* Problem details
Go through each line of the records below and count those with the word "size"; give only the total.

(Collected data entries)
***
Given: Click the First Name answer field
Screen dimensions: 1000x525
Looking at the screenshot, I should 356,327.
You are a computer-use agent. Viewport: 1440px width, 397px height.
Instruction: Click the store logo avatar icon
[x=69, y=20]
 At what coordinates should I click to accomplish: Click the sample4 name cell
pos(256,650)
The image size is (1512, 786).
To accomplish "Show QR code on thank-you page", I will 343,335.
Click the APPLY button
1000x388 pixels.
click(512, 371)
***
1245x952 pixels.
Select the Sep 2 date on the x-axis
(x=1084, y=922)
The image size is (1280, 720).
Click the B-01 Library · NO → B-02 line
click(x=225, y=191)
***
* Result of the exercise
2